◆ Task ◆
Write out again each line of the entries from the one containing "System Transparency (759, 230)" through the end of the entries, and shift every coordinate in the answers up by 19.

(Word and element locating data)
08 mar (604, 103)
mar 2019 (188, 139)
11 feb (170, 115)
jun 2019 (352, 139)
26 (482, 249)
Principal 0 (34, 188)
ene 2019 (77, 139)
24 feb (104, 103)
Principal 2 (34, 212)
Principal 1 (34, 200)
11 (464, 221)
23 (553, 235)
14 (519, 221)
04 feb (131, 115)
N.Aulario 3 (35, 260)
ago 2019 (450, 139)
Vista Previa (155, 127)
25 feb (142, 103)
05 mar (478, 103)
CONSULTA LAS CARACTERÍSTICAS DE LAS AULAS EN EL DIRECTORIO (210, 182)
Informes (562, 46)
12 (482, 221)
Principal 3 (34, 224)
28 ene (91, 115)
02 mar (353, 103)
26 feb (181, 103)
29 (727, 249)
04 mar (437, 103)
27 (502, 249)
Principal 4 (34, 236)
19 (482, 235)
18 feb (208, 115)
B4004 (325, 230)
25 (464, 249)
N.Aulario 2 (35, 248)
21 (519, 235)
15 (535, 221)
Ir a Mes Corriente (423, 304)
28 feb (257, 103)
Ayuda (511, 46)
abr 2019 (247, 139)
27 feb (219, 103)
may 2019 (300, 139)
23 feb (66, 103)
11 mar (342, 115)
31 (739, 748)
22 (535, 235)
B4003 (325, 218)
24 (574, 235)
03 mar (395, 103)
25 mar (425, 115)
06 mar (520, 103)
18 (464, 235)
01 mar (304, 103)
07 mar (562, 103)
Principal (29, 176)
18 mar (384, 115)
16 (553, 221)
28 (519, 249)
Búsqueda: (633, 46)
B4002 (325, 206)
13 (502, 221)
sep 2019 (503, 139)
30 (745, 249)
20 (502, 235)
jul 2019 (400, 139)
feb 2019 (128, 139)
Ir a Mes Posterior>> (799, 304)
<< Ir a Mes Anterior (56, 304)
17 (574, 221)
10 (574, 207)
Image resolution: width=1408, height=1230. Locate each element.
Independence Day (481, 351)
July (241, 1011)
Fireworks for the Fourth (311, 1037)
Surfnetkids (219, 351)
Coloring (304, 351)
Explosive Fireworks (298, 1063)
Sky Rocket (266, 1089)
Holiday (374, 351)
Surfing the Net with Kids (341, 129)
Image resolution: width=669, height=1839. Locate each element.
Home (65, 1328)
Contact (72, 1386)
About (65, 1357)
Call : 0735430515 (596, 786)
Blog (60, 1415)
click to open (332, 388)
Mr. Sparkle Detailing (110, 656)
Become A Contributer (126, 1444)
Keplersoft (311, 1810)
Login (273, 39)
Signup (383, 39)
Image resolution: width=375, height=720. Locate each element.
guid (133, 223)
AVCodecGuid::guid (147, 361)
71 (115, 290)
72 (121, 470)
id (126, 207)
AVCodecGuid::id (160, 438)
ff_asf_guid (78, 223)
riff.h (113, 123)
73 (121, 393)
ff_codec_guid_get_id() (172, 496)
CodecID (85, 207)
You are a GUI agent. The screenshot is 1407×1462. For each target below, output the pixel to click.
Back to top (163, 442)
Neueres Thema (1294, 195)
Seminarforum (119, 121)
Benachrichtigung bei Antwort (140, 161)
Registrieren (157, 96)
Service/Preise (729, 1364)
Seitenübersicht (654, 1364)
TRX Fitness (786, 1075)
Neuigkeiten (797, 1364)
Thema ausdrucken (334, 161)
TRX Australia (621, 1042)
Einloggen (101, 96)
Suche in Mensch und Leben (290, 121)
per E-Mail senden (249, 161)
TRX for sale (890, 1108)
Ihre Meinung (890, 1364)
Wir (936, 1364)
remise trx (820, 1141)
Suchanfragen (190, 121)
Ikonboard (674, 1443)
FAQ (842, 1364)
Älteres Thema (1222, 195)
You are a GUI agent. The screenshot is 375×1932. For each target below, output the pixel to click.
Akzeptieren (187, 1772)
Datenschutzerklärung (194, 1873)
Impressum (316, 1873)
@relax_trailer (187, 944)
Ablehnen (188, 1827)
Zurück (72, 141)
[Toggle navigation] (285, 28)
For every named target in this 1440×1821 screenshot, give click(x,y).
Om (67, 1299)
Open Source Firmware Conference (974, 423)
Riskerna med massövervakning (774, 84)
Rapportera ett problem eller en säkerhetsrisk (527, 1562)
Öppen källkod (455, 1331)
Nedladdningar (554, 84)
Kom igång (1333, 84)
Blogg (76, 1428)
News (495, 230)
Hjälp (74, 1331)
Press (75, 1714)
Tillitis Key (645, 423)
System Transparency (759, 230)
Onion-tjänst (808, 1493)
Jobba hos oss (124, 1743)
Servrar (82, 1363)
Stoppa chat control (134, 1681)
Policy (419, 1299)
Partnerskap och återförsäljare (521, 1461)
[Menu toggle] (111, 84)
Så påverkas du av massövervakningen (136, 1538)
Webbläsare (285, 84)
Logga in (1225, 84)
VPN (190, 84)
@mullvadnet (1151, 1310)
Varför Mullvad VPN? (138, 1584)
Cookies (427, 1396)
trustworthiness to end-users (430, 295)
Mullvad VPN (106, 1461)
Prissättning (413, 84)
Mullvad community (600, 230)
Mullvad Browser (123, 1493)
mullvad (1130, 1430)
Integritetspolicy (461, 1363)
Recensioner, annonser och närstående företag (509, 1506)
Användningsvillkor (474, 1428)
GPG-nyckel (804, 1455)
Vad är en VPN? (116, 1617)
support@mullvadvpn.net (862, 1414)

◆ Result of this exercise ◆
System Transparency (778, 249)
Onion-tjänst (827, 1512)
Jobba hos oss (143, 1762)
Servrar (101, 1382)
Stoppa chat control (153, 1700)
Policy (438, 1318)
Partnerskap och återförsäljare (540, 1480)
[Menu toggle] (130, 103)
Så påverkas du av massövervakningen (155, 1557)
Webbläsare (304, 103)
Logga in (1244, 103)
VPN (209, 103)
@mullvadnet (1170, 1329)
Varför Mullvad VPN? (157, 1603)
Cookies (446, 1415)
trustworthiness to end-users (449, 314)
Mullvad VPN (125, 1480)
Prissättning (432, 103)
Mullvad community (619, 249)
Mullvad Browser (142, 1512)
mullvad (1149, 1449)
Integritetspolicy (480, 1382)
Recensioner, annonser och närstående företag (528, 1525)
Användningsvillkor (493, 1447)
GPG-nyckel (823, 1474)
Vad är en VPN? (135, 1636)
support@mullvadvpn.net (881, 1433)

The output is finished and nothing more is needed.